__Given information__.
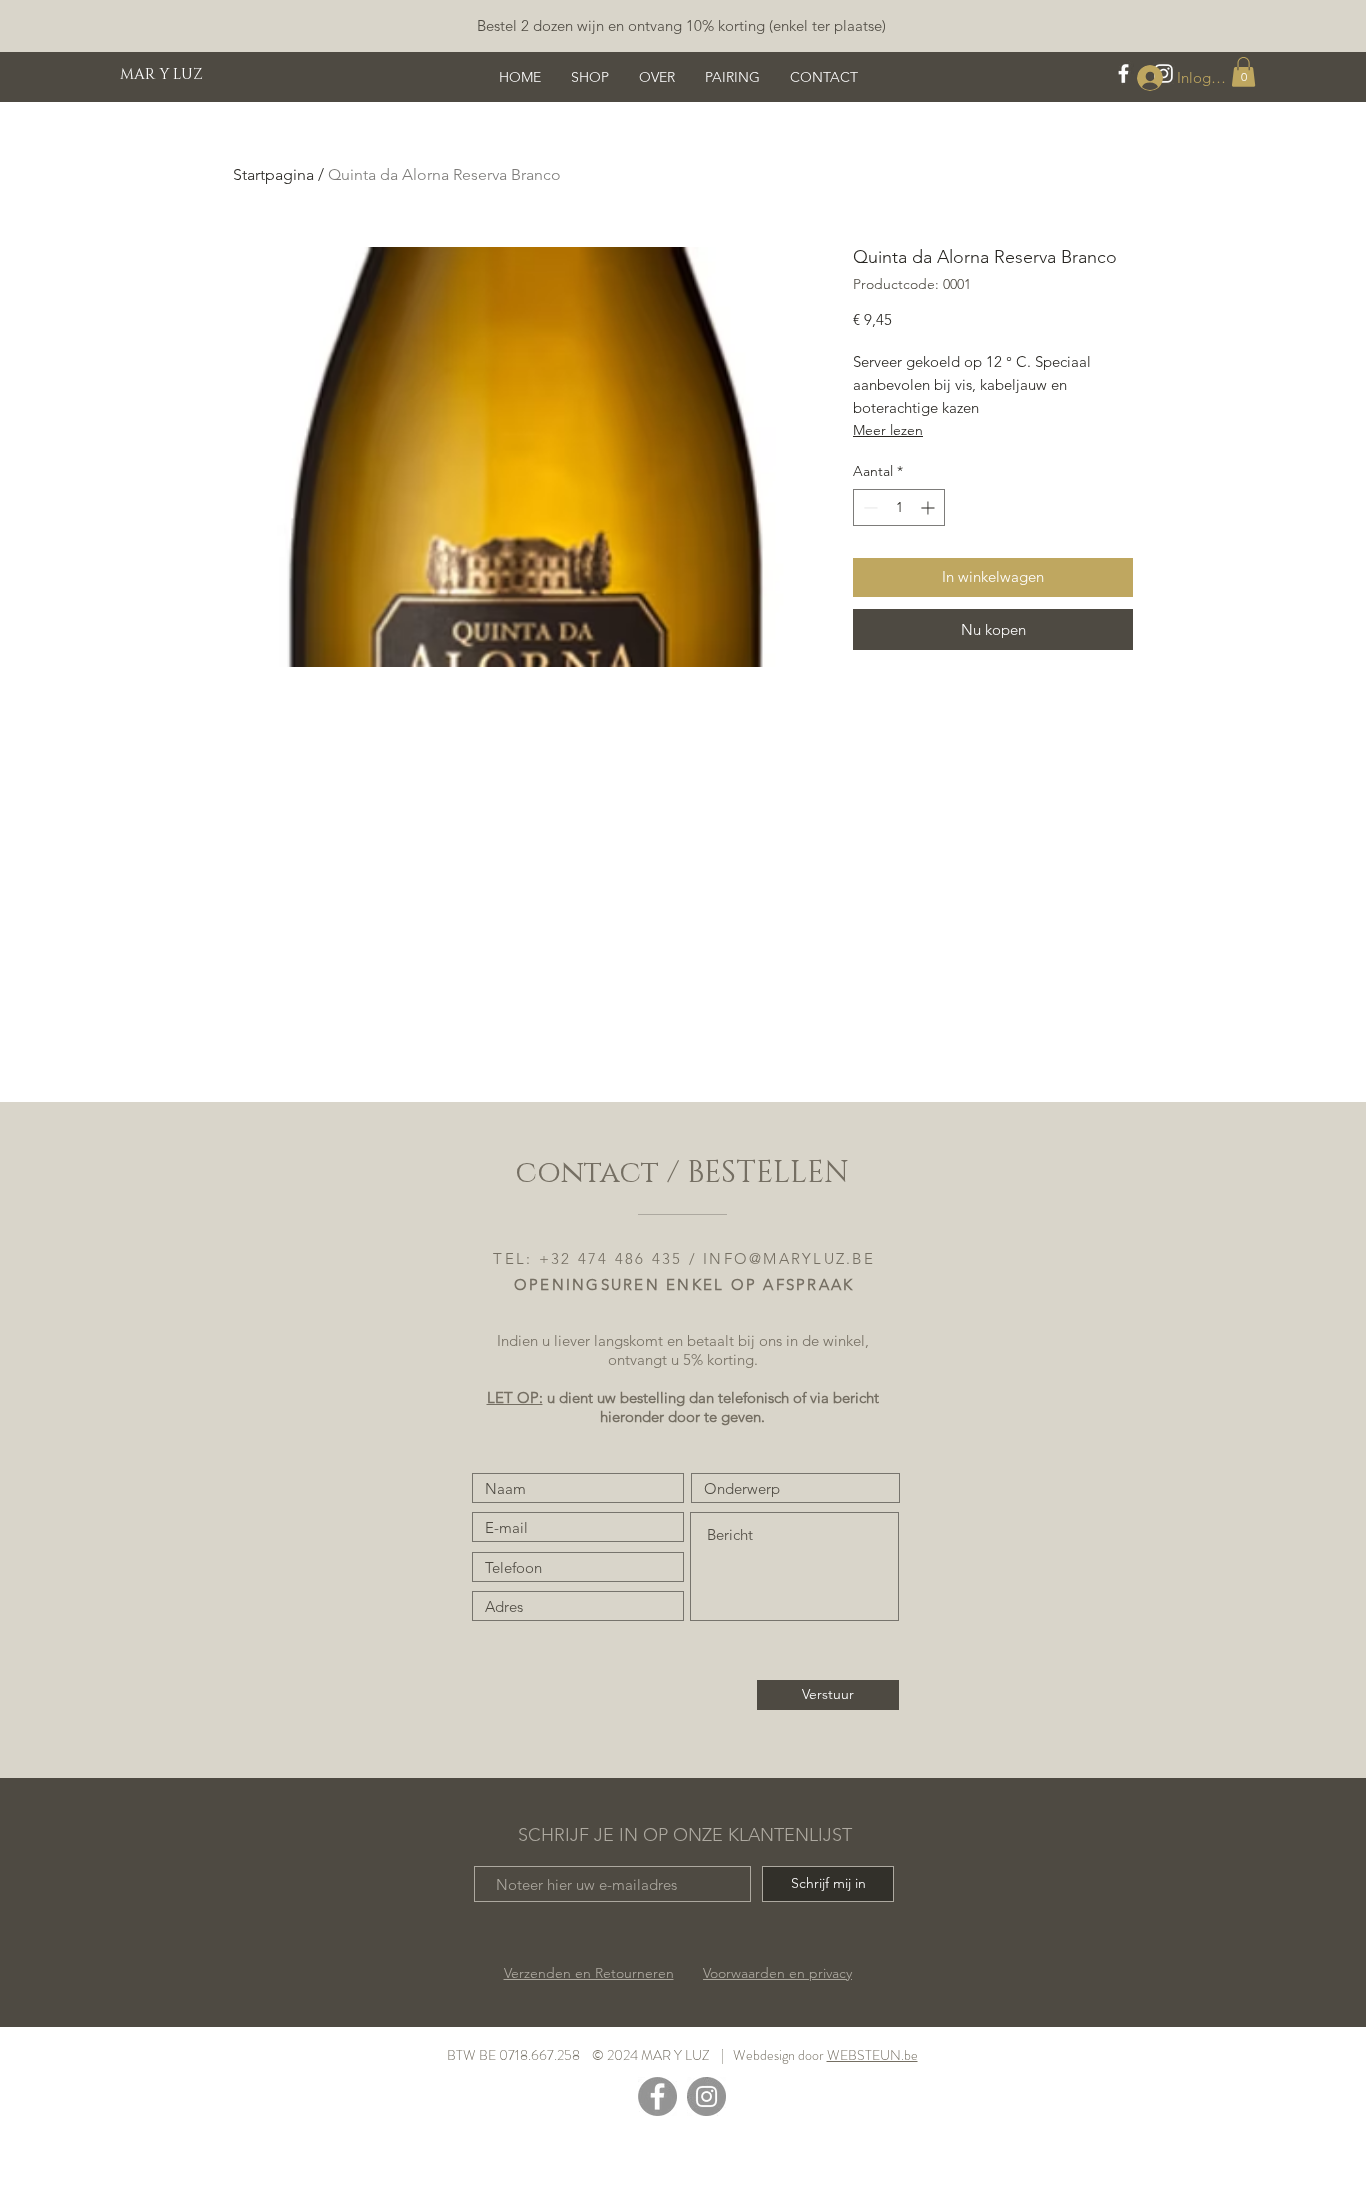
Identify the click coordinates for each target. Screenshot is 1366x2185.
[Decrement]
...
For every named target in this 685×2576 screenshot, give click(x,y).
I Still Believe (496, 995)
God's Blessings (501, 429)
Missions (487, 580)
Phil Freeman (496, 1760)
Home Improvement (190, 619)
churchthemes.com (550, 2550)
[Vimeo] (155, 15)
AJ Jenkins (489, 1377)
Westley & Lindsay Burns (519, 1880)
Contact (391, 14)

__Exercise description__.
Take from the entries every line that has the string "target".

__Exercise output__.
Identify the click coordinates for each target. Screenshot is 1366x2185.
For every named target in this 685×2576 screenshot, give click(x,y).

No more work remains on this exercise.